** Opening Supplied material block **

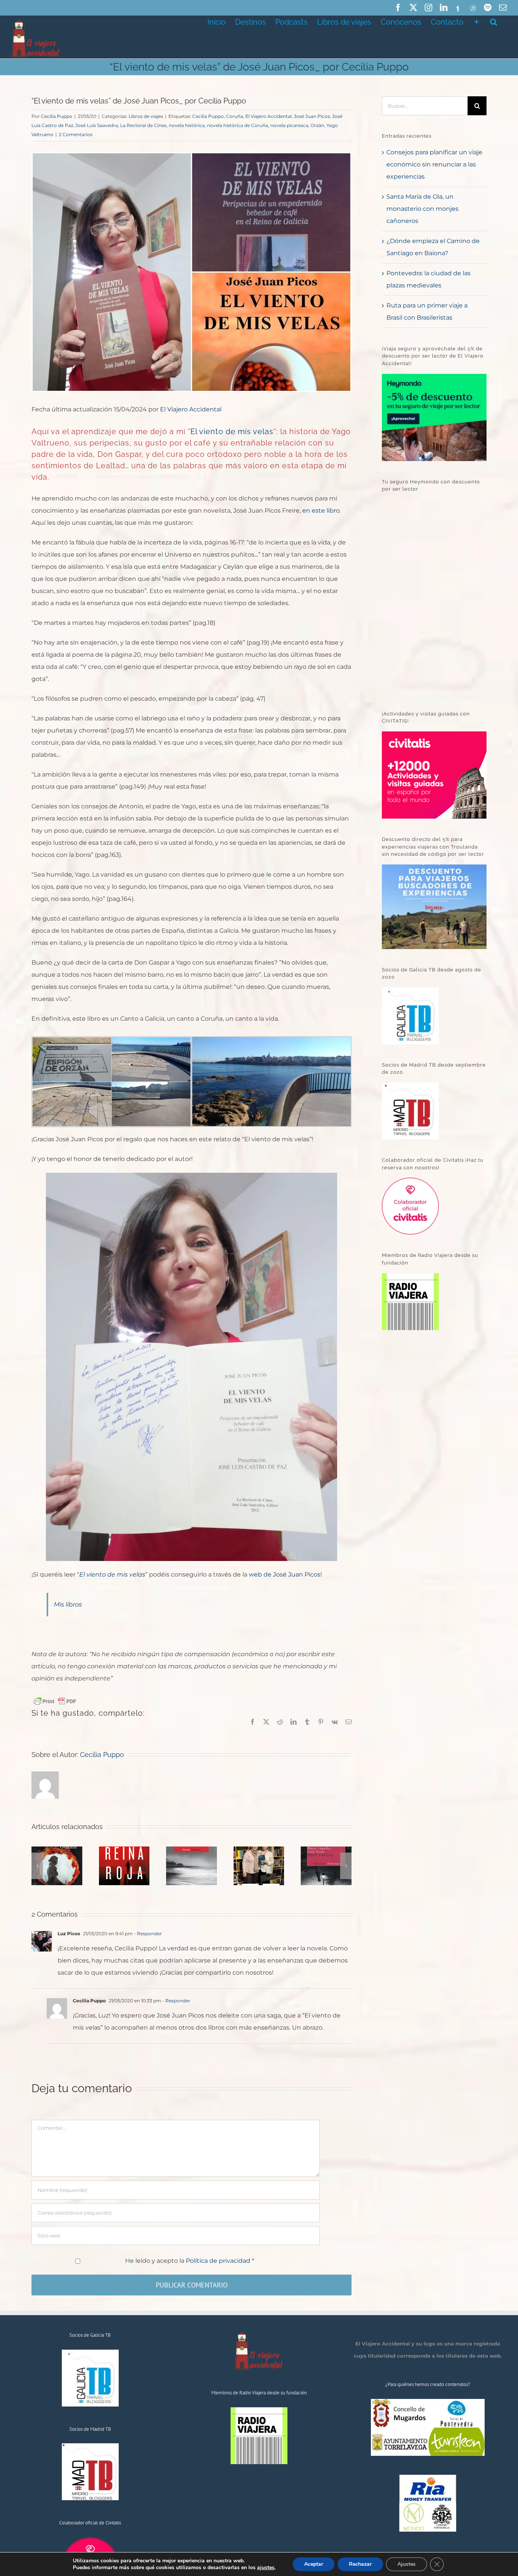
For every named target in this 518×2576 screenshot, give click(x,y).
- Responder (147, 1933)
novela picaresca (289, 125)
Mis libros (68, 1604)
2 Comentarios (76, 134)
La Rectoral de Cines (143, 125)
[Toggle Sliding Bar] (476, 21)
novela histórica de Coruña (237, 125)
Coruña (234, 116)
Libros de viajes (146, 116)
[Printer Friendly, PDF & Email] (54, 1700)
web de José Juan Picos (284, 1574)
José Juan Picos (312, 116)
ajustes (266, 2567)
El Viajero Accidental (268, 116)
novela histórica (187, 125)
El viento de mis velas (231, 431)
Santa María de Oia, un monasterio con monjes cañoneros (422, 208)
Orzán (317, 125)
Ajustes (406, 2564)
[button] (493, 21)
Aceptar (313, 2564)
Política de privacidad (219, 2260)
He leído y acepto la (189, 2260)
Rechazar (360, 2564)
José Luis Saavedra (96, 125)
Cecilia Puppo (56, 116)
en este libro (321, 510)
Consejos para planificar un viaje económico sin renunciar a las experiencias (434, 164)
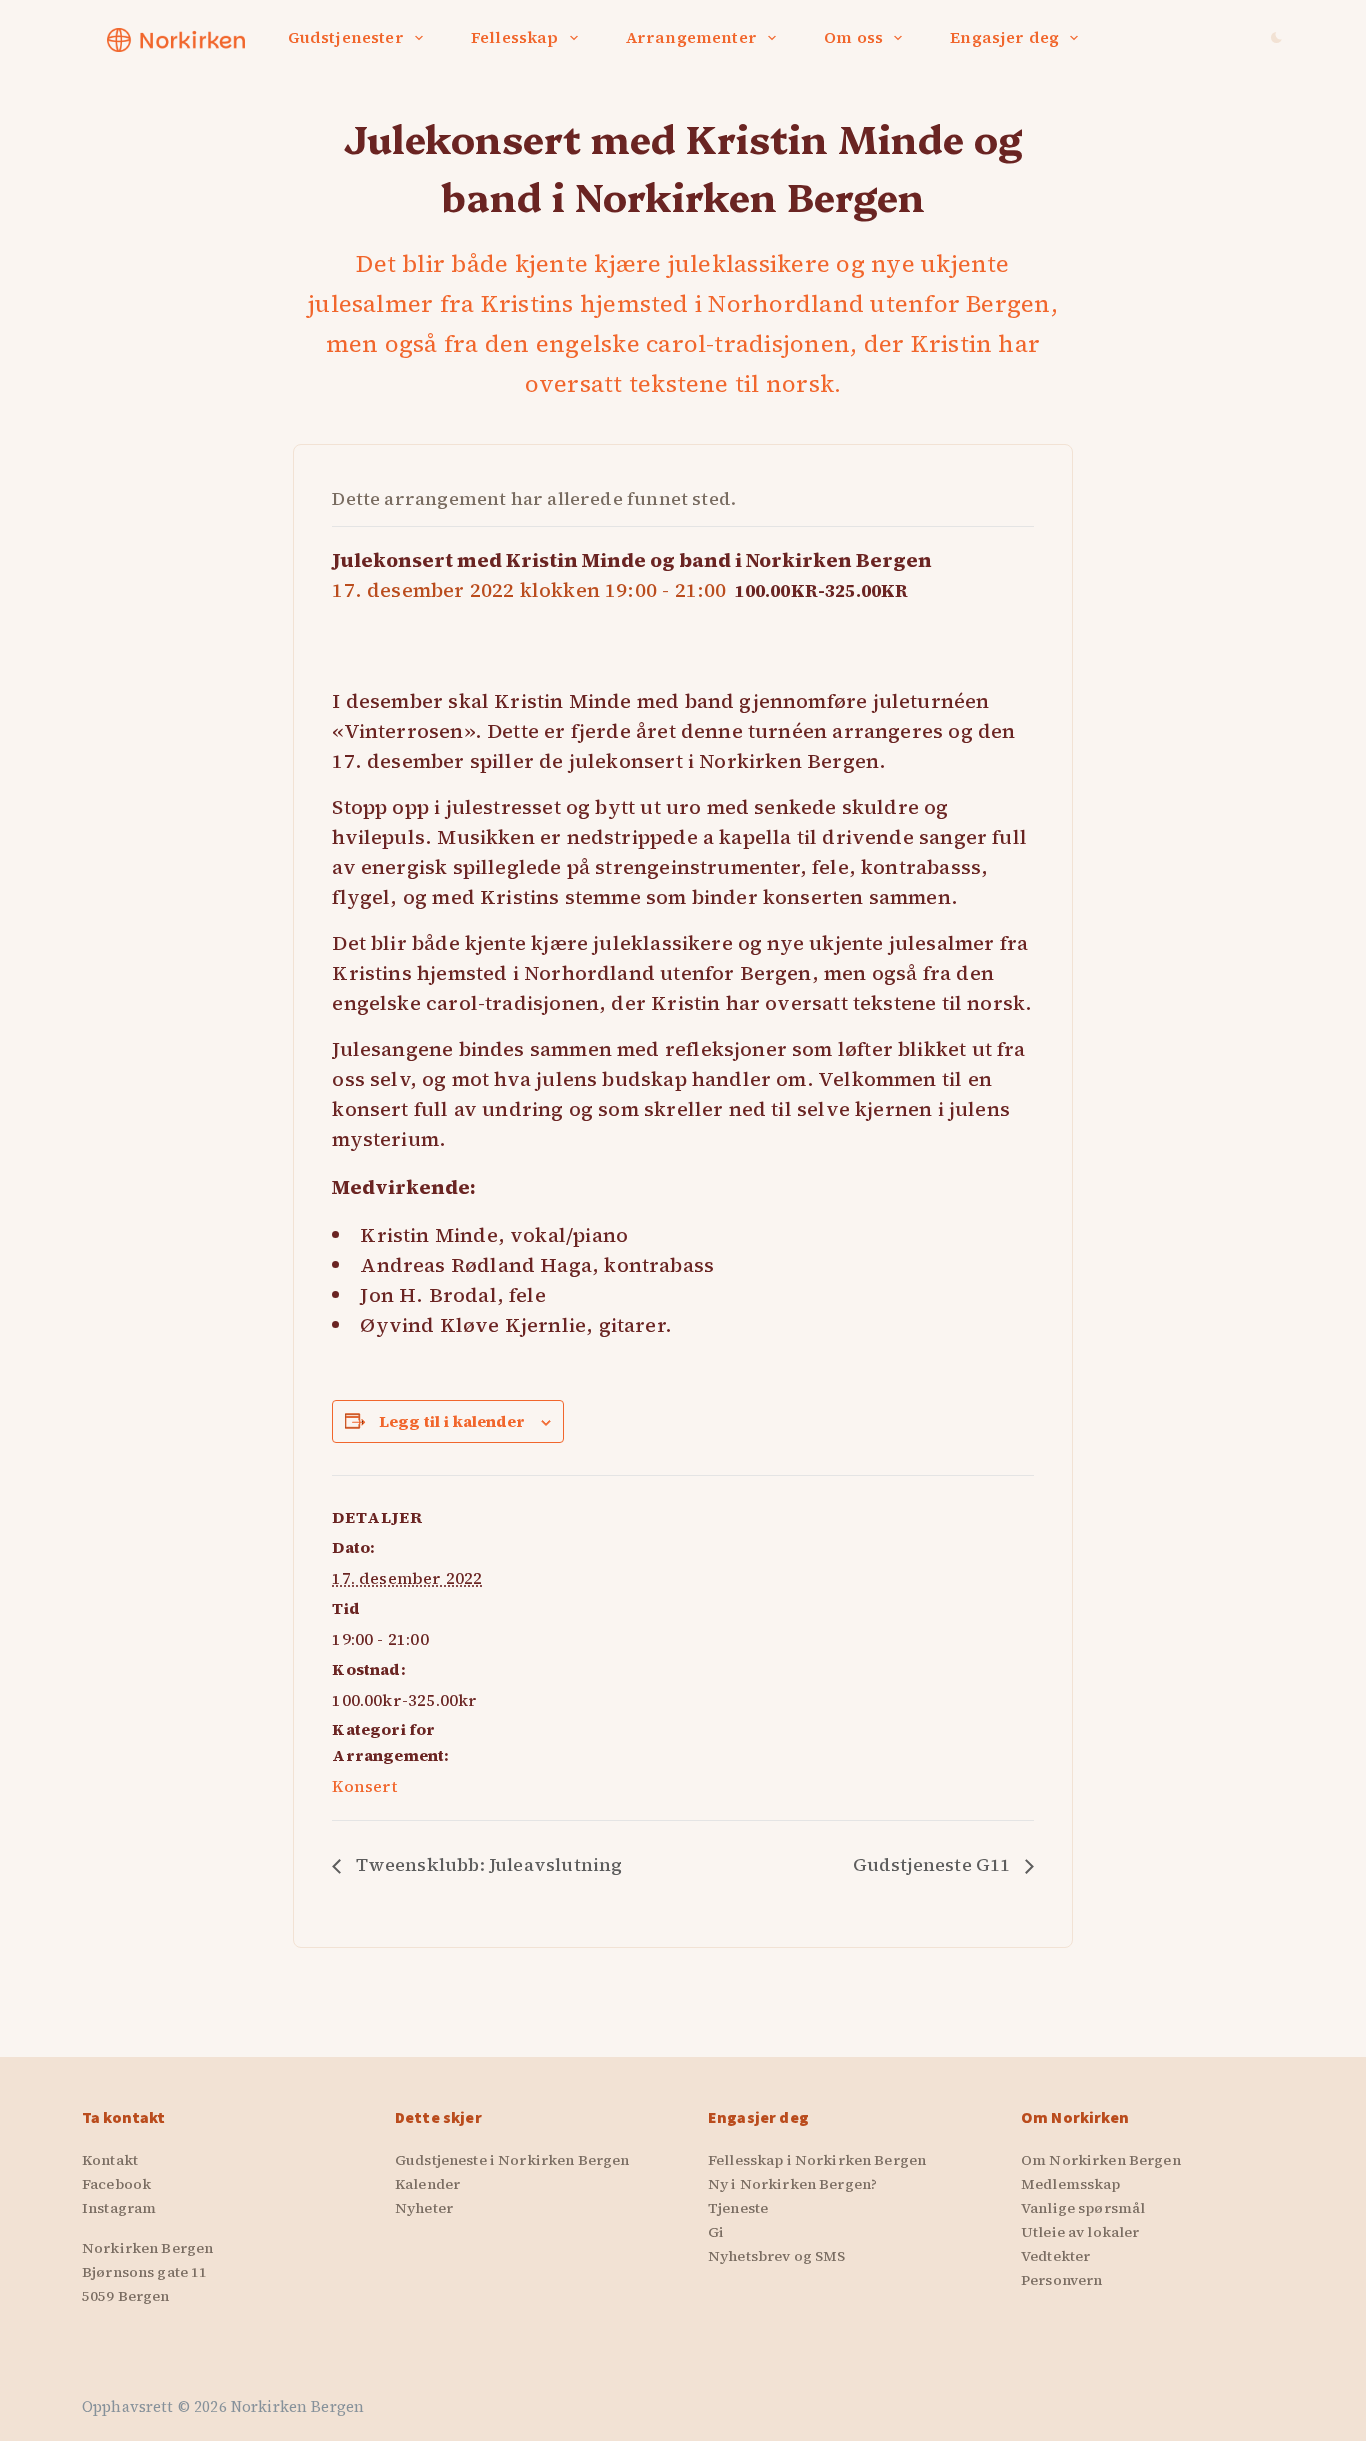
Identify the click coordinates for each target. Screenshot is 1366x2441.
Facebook (116, 2184)
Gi (716, 2232)
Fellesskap (515, 37)
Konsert (364, 1786)
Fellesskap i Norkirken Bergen (817, 2160)
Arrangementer (691, 37)
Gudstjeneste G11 (934, 1864)
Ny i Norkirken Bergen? (792, 2184)
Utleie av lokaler (1080, 2232)
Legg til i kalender (452, 1421)
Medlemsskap (1071, 2184)
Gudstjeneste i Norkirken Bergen (512, 2160)
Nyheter (424, 2208)
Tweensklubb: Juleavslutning (486, 1864)
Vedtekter (1055, 2256)
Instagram (119, 2208)
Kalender (427, 2184)
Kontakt (110, 2160)
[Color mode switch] (1276, 37)
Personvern (1061, 2280)
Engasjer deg (1004, 37)
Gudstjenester (346, 37)
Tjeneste (738, 2208)
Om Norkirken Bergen (1101, 2160)
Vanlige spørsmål (1083, 2208)
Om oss (853, 37)
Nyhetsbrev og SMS (776, 2256)
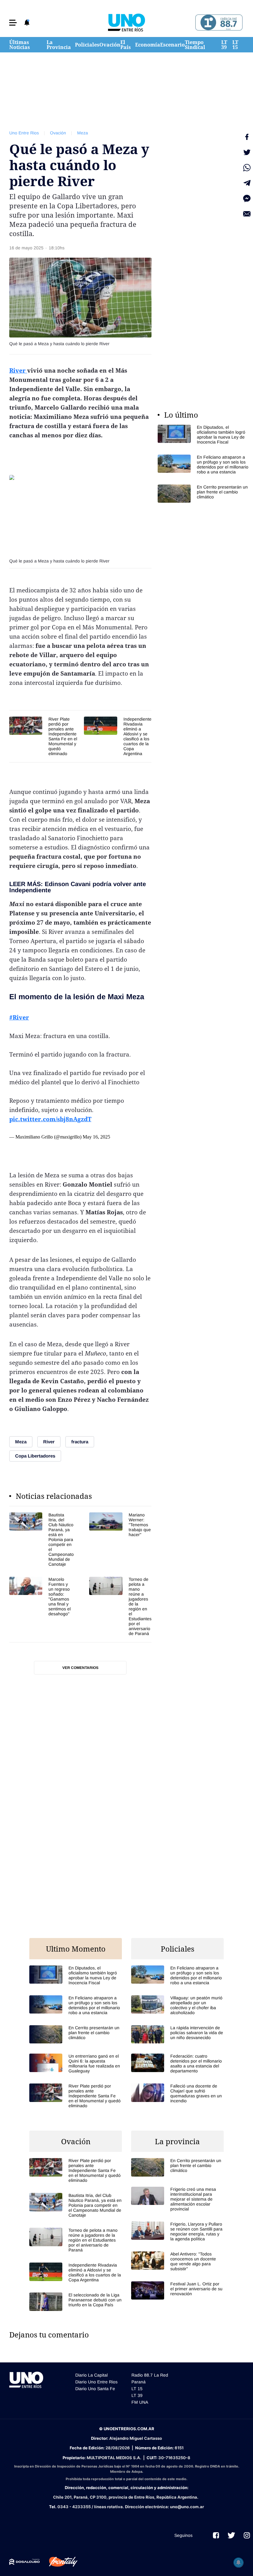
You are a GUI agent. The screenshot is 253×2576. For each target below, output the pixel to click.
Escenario (172, 44)
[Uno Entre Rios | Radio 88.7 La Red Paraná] (218, 22)
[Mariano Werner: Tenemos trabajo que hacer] (120, 1539)
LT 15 (235, 45)
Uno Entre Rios (24, 133)
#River (19, 1017)
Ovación (109, 44)
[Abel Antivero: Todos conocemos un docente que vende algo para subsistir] (177, 2261)
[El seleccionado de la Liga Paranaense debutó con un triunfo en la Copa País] (75, 2301)
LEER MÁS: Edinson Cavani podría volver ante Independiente (77, 887)
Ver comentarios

** Closing Supplied material block **

• _Exercise directions_
The material above holds pictures; leave them out and set down exactly the lines from the line with "Tjeneste (738, 2208)" to the line with "[Uno Entre Rios", both included.

• _Solution for this exercise_
Tjeneste (738, 2208)
Om Norkirken Bergen (1101, 2160)
Vanlige spørsmål (1083, 2208)
Om oss (853, 37)
Nyhetsbrev og SMS (776, 2256)
You are a GUI agent. The screenshot is 253×2576. For each target below, output the pixel to click.
Escenario (172, 44)
[Uno Entre Rios | Radio 88.7 La Red Paraná] (218, 22)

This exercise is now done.